===== Text segment =====

Lauren van Oosten (born November 17, 1978) is a Canadian competition swimmer and a breaststroke specialist.

Biography
She is originally from Nanaimo, British Columbia and is of Dutch heritage.  She grew up and learned to swim in Nanaimo, before moving to the national training centre at the University of Calgary in Calgary, Alberta.

Lauren has been an integral part of the National Swim Team since 1997. Since then she has won a total of 9 international medals (bronze, silver and gold) and has set two Canadian records, one (200 m breaststroke) that still stands and one (100 m breaststroke) that lasted for six years (1998–2004). She attributes much of her success to her coach, Jan Bidrman.

Her first international meet was the Pan Pacific Swimming Championships in Fukuoka, Japan in August 1997. There she came from sixth place to third in the final 50 metres of the 200 m breaststroke race to win a bronze medal. This incredible performance qualified her for the 1998 World Aquatics Championships in Perth, Western Australia. At this World Championships Lauren swam a best time, set a Canadian record and won a bronze medal in  the 100 m breaststroke with a time of 1:08:66.

From there she went to the 1998 Commonwealth Games that summer. This meet awarded her a silver medal (4*100 m medley relay) and 2 bronze medals (100 m breaststroke, 200 m breaststroke).

The 1999 Pan American Games were held in Winnipeg, Manitoba, from July 23 to August 8, 1999. Lauren won a medal in all the events she entered which included the 100-metre breaststroke (gold), 200-metre breaststroke (bronze), and 4*100-metre medley relay (silver).

Lauren had a major disappointment when she didn't make the Olympic team in 2000. Up until this point she had been ranked first in Canada, but was only able to manage a 5th-place finish at Olympic trials.
 
She also didn't make the World Championships team in 2001 or the Commonwealth Games team in 2002. She was in a nasty slump and fading out of the Canadian swimming picture. However the 2003 season proved to be a comeback year for van Oosten.

===== Records shown =====

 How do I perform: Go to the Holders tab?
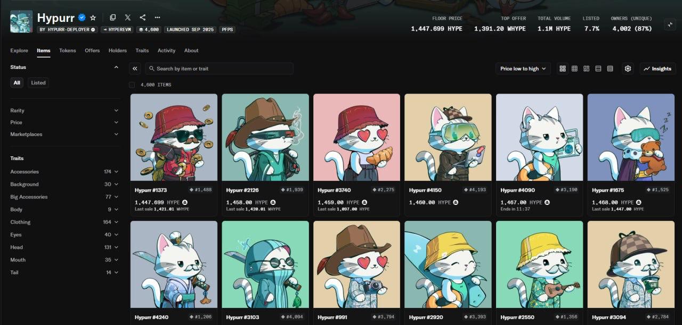coord(118,51)
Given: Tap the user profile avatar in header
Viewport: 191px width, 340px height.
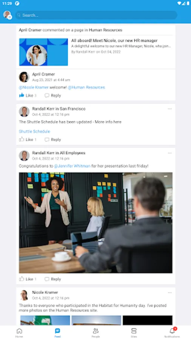Looking at the screenshot, I should point(7,15).
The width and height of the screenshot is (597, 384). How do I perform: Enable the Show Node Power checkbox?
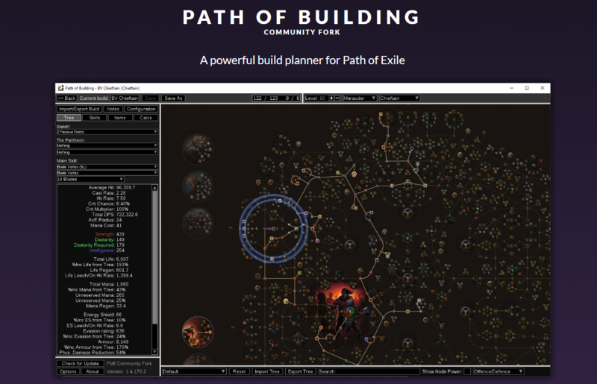pyautogui.click(x=467, y=371)
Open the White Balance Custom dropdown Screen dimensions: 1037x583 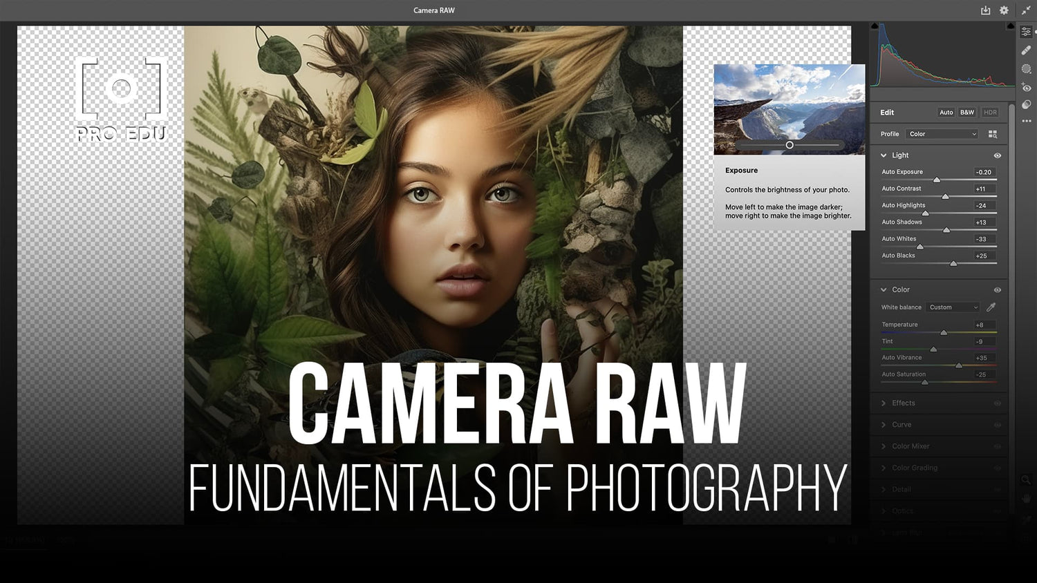[952, 307]
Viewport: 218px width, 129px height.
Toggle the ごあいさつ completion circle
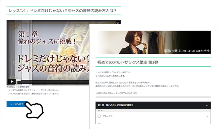[99, 116]
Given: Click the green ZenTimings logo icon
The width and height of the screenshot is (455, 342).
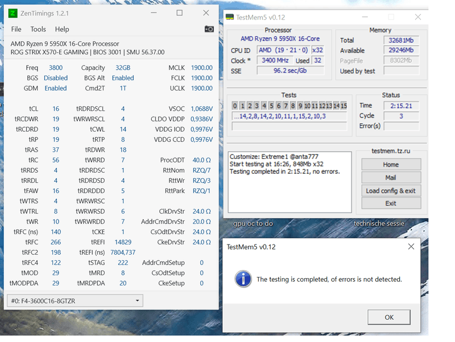Looking at the screenshot, I should (13, 13).
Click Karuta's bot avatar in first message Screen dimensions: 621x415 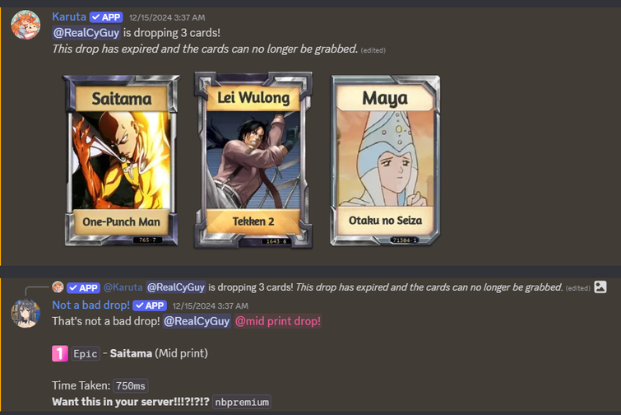(x=25, y=25)
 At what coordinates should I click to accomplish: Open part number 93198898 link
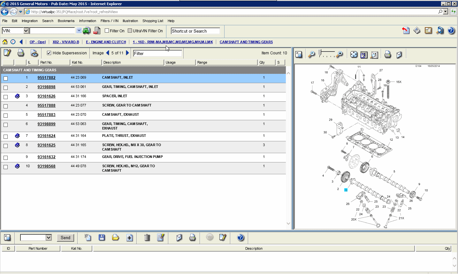[46, 87]
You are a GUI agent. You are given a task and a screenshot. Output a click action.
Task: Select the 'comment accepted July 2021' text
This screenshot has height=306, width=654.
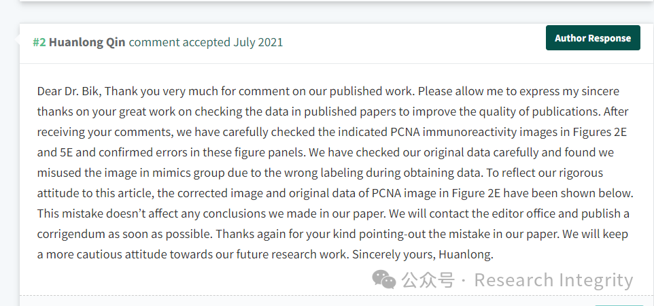click(x=205, y=42)
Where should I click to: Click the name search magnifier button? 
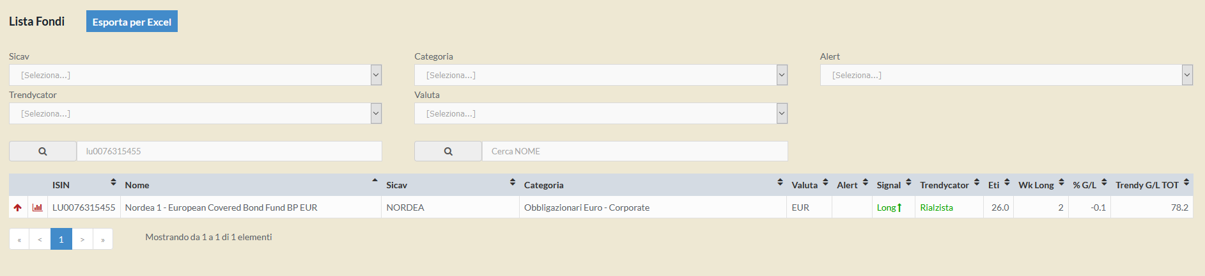pyautogui.click(x=448, y=151)
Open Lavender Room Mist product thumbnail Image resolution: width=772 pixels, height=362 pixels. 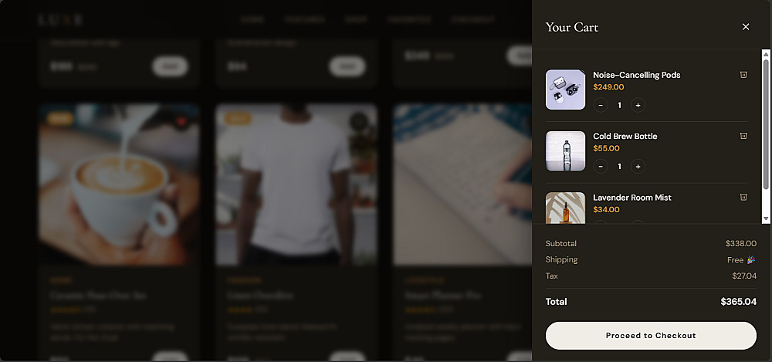pos(565,208)
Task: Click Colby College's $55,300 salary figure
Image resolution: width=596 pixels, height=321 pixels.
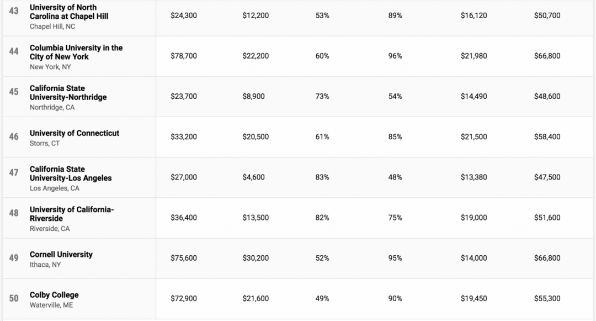Action: tap(547, 298)
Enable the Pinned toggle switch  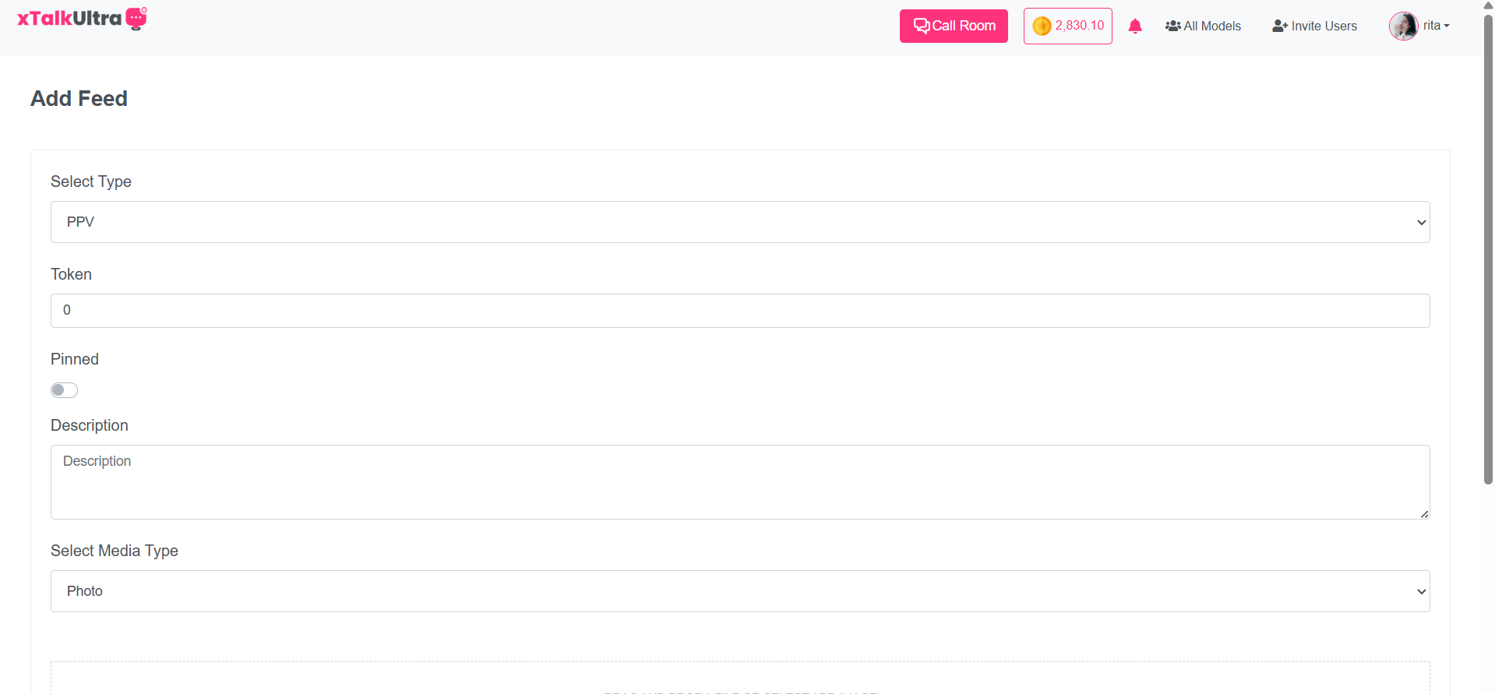click(65, 390)
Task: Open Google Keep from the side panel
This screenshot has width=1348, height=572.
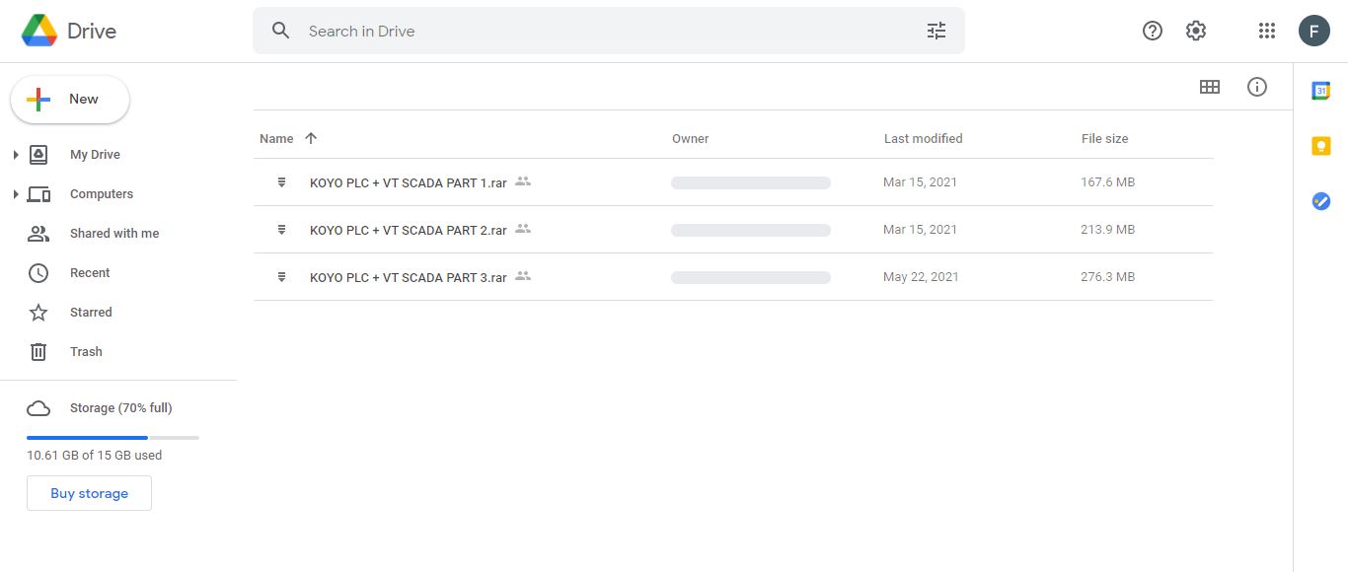Action: [x=1320, y=145]
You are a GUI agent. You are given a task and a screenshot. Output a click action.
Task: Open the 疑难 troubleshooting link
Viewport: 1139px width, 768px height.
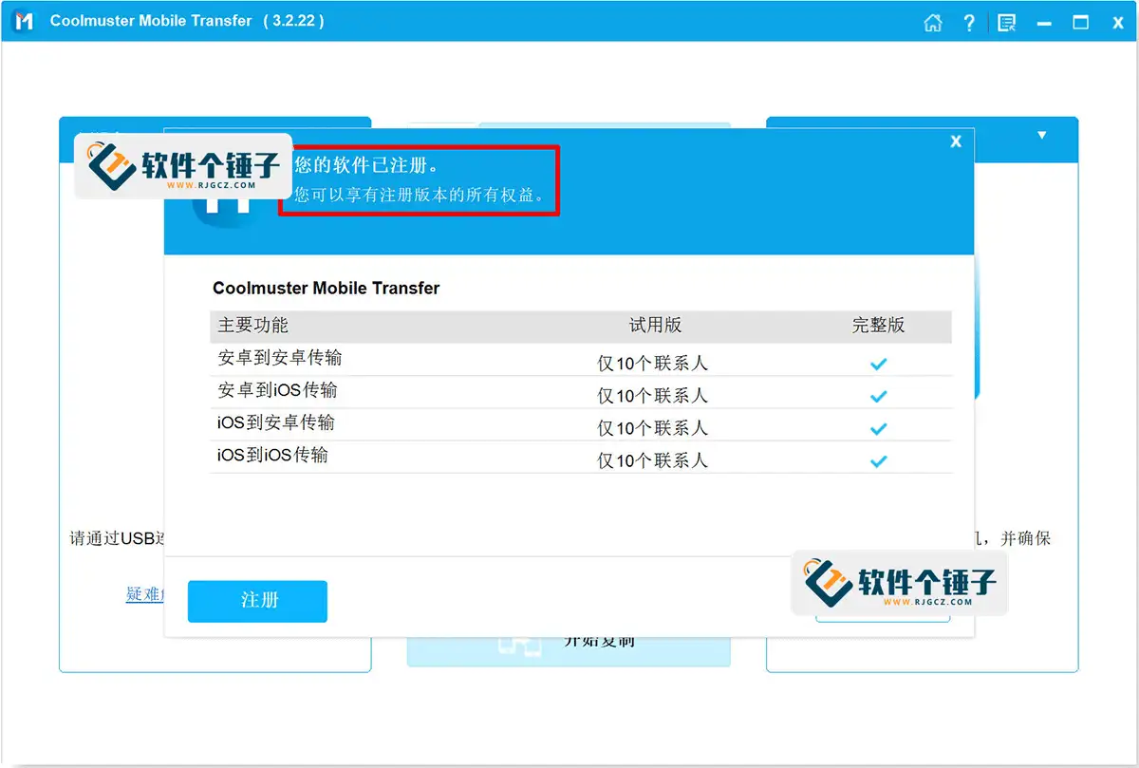pyautogui.click(x=145, y=594)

=====

§ **What this exercise asks**
- 1) List every city named in the swimmer biography.
- 2) Count the lines of the listing that contain the string "link", matching case exactly. Reply with only the number.
The swimmer biography and the listing are unrelated pieces of material.

§ **Results of the tasks**
- 1) Nanaimo, Calgary, Fukuoka, Perth, Winnipeg

- 2) 2